ITEM 2. MANAGEMENT'S DISCUSSION AND ANALYSIS OF FINANCIAL
        CONDITION AND RESULTS OF OPERATIONS

        LIQUIDITY AND CAPITAL RESOURCES

        The Partnership's primary sources of funds include interest income on
        money market accounts and certificates of deposit and distributions from
        limited partnerships in which the Partnership has invested. It is not
        expected that any of the local limited partnerships in which the
        Partnership has invested will generate cash flow sufficient to provide
        for distributions to the Partnership's limited partners in any material
        amount. The Partnership made a distribution to the investors in March
        1999, which included using proceeds from disposition of its investments
        in certain limited partnerships.

        RESULTS OF OPERATIONS

        Partnership revenues consist primarily of interest income earned on
        certificates of deposit and other temporary investment of funds. The
        Partnership also receives distributions from the lower-tier limited
        partnerships in which it has invested.

        Distributions received from limited partnerships are recognized as
        return of capital until the investment balance has been reduced to zero
        or to a negative amount equal to future capital contributions required.
        Subsequent distributions received are recognized as income.

        Except for certificates of deposit and money market funds, the
        Partnership's investments consist entirely of interests in other limited
        partnerships owning government assisted housing projects. Available cash
        is invested to provide interest income as reflected in the statements of
        operations. These funds can be converted to cash to meet obligations as
        they arise. The Partnership intends to continue investing available
        funds in this manner.

        A recurring partnership expense is the annual management fee. The fee is
        payable to the General Partners of the Partnership and is calculated at
        .5 percent of the Partnership's invested assets. The management fee is
        paid to the General Partners for their continuing management of
        partnership affairs. The fee is payable beginning with the month
        following the Partnership's initial investment in a local limited
        partnership. Management fees were $195,000 and $312,732 for the nine
        months ended September 30, 2000 and 1999, respectively. The fees have
        decreased due to the sale of partnership interests in 1998, which
        reduced the invested assets.



                                       12
<PAGE>   15

                            HOUSING PROGRAMS LIMITED
                       (A CALIFORNIA LIMITED PARTNERSHIP)

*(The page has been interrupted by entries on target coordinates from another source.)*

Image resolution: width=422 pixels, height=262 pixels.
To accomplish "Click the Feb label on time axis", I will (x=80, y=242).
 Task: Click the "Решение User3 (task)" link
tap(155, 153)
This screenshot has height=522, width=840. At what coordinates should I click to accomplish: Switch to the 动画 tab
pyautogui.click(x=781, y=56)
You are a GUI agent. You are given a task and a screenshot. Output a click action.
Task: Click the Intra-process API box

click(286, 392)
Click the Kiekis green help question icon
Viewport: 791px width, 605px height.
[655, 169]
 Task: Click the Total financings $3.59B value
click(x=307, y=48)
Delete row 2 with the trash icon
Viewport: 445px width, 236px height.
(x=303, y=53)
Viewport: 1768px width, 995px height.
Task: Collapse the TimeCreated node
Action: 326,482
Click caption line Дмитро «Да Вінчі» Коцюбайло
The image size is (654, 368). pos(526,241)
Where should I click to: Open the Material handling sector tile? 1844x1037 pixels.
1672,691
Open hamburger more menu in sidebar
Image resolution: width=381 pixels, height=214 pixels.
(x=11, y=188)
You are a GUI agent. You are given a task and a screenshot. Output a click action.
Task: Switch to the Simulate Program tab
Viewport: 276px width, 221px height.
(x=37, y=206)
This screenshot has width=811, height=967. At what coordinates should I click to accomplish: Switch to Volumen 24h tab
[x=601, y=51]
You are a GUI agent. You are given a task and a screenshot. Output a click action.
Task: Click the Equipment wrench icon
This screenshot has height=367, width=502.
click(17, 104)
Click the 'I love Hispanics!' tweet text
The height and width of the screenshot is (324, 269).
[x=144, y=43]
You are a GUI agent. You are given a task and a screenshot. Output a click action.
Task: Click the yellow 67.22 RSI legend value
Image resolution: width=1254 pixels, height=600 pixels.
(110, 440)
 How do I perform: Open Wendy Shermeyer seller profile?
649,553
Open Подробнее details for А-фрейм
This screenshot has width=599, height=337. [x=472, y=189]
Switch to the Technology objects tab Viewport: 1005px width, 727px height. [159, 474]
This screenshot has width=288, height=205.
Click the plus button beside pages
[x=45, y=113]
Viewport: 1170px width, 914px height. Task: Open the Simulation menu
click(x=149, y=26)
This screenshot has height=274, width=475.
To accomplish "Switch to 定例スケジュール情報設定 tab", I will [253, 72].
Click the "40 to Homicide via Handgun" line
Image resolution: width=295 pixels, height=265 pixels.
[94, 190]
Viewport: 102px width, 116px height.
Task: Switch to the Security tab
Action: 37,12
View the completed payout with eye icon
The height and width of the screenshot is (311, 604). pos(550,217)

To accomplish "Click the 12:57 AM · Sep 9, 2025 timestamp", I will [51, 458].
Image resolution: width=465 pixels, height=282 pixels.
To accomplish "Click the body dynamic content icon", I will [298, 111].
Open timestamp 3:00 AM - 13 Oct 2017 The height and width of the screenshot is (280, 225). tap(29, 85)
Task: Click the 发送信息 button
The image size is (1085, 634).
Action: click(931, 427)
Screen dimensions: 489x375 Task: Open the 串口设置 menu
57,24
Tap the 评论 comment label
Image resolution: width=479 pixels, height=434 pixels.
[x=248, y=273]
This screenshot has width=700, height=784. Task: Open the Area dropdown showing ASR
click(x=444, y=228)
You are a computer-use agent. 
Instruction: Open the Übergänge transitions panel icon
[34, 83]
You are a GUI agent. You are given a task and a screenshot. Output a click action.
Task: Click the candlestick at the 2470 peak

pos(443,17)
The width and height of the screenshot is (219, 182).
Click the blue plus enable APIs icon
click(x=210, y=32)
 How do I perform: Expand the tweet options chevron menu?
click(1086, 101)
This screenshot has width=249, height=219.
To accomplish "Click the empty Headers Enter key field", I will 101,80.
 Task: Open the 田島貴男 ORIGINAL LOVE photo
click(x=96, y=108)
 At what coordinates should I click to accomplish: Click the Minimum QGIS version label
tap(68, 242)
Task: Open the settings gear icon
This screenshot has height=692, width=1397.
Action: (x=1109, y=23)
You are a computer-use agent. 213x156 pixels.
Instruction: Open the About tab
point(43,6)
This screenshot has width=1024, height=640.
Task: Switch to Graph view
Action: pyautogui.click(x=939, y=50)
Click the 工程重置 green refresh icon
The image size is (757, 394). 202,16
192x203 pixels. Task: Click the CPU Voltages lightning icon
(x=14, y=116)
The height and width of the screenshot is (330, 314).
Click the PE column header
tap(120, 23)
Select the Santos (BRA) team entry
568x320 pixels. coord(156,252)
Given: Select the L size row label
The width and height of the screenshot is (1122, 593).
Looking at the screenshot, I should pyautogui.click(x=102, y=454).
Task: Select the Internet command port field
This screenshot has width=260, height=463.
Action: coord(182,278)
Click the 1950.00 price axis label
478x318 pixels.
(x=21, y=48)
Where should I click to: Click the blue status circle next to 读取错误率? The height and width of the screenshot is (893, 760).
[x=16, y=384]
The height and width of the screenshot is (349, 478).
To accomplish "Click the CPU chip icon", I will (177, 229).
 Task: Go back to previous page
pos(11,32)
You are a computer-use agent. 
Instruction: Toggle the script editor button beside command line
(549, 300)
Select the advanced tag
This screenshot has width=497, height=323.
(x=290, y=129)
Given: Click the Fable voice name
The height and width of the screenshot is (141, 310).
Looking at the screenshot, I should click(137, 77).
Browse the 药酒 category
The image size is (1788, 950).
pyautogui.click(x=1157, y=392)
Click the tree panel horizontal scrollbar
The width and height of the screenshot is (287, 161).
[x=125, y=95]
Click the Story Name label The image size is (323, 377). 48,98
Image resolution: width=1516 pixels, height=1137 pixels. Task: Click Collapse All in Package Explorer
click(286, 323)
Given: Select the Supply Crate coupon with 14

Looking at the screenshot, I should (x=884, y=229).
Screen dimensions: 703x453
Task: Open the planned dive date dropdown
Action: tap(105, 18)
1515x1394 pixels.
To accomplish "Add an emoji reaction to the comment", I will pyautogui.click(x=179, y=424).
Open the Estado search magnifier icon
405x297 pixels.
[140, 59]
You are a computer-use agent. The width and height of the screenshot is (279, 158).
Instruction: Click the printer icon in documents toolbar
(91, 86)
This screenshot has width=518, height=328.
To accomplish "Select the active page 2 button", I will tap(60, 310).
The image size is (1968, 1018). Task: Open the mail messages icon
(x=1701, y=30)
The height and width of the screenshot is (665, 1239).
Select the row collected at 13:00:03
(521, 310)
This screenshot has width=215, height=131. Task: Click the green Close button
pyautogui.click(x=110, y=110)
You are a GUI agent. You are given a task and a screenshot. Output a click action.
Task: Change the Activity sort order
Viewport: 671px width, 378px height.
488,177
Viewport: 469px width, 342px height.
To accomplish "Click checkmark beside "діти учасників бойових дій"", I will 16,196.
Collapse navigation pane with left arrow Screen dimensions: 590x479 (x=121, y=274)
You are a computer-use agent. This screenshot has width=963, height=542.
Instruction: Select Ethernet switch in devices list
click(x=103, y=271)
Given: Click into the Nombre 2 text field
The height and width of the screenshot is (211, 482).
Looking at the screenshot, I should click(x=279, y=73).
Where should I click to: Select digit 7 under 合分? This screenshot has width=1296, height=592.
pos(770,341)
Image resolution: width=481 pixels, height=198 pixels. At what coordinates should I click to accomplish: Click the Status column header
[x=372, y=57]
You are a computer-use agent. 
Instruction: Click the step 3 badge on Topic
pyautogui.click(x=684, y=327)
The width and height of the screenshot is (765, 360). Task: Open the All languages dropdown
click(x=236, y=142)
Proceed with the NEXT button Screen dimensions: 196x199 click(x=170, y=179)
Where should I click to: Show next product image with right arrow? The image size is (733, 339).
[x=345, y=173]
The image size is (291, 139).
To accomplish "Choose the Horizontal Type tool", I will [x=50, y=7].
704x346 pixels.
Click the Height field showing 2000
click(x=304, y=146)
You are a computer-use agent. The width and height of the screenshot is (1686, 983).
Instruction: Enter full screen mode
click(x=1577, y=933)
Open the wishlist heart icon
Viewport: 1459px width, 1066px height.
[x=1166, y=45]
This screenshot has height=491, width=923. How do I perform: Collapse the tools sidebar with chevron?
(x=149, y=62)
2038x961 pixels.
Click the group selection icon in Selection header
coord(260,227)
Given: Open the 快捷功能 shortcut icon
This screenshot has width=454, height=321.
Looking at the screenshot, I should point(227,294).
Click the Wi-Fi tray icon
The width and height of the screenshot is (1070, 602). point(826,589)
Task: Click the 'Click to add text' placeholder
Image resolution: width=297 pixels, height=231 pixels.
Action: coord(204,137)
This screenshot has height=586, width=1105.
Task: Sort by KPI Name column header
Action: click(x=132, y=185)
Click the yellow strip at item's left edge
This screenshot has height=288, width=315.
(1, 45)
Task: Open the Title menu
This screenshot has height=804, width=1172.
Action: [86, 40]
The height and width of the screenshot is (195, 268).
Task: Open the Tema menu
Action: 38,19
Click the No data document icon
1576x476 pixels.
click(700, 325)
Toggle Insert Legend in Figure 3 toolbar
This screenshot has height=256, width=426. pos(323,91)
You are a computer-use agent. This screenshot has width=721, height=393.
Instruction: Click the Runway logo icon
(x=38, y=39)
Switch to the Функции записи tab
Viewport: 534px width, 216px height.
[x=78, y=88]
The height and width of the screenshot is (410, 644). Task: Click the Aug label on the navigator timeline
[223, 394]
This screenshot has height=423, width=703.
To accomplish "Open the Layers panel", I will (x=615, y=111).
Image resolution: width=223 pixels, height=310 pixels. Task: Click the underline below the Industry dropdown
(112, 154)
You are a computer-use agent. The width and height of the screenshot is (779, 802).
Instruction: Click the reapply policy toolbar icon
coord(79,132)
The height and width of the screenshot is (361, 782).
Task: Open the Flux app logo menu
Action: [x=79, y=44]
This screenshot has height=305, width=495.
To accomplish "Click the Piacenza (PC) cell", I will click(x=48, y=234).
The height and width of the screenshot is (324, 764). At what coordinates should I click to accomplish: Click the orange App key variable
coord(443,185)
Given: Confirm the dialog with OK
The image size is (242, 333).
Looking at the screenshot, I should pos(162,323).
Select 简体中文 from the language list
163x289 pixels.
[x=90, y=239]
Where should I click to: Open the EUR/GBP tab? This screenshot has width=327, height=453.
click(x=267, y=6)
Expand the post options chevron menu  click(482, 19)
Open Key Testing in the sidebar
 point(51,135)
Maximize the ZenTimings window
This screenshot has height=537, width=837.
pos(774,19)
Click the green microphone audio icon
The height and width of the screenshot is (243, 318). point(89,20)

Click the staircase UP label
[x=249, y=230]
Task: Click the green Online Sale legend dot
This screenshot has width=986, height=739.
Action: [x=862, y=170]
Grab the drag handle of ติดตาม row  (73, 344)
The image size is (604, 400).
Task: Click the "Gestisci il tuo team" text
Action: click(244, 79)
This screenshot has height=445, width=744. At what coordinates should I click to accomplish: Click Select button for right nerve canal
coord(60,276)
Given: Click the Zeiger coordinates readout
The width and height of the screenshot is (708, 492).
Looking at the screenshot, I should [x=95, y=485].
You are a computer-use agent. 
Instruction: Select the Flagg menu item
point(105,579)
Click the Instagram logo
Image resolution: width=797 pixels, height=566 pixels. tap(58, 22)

                               SEPTEMBER 30, 2000


ITEM 2. MANAGEMENT'S DISCUSSION AND ANALYSIS OF FINANCIAL
        CONDITION AND RESULTS OF OPERATIONS (CONTINUED)

        RESULTS OF OPERATIONS (CONTINUED)

        The Partnership is obligated on non-recourse notes payable of $4,600,000
        at September 30, 2000 and December 31, 1999, which bear interest at 9.5
        percent per annum and mature on December 31, 1999. The Partnership was
        relieved of notes payable in the amount of $4,069,743 in connection with
        the sale of the partnership interests to Casden Properties Inc. The
        notes and related interest are payable from cash flow generated from
        operations of the related rental properties as defined in the notes.
        These obligations are collateralized by the Partnership's investments in
        the limited partnerships. Unpaid interest is due at maturity of the
        notes.

        Operating expenses, other than management fees and interest expense,
        consist of legal and accounting fees for services rendered to the
        Partnership and administrative expenses. Legal and accounting fees were
        $72,724 and $81,020 for the nine months ended September 30, 2000 and
        1999, respectively. General and administrative expenses were $54,967 and
        $70,314 for the nine months ended September 30, 2000 and 1999,
        respectively.

        The Partnership accounts for its investments in the local limited
        partnerships on the equity method, thereby adjusting its investment
        balance by its proportionate share of the income or loss of the local
        limited partnerships. Losses incurred after the limited partnership
        investment account is reduced to zero are not recognized.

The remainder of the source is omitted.